Problem statement: Copy out the lines of the records below, and only those lines, from the one with "You are a GUI" through the one with "Task: Click the green fruit TV app icon", exactly as they appear.

Input material:
——————
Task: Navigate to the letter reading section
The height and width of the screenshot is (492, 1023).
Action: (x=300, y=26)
——————
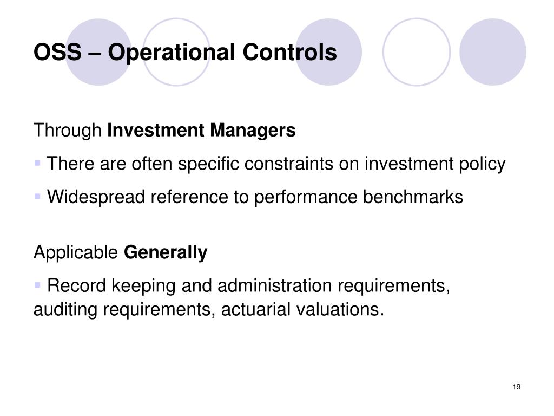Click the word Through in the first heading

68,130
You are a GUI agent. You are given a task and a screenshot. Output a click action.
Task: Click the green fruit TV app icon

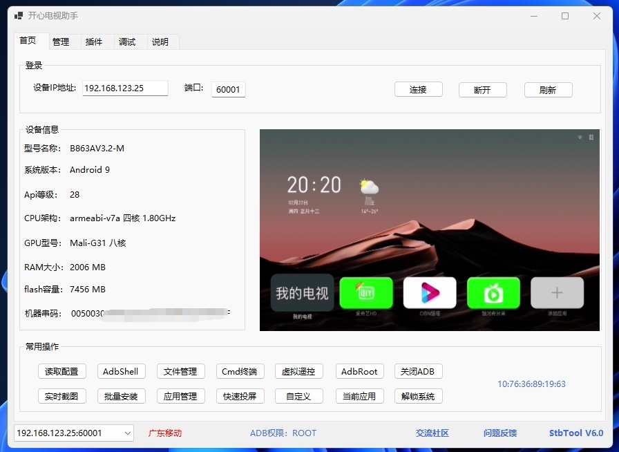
——————
Written solution:
You are a GUI agent. You are given a task and a screenshot. Output a click action.
Task: Click the green fruit TV app icon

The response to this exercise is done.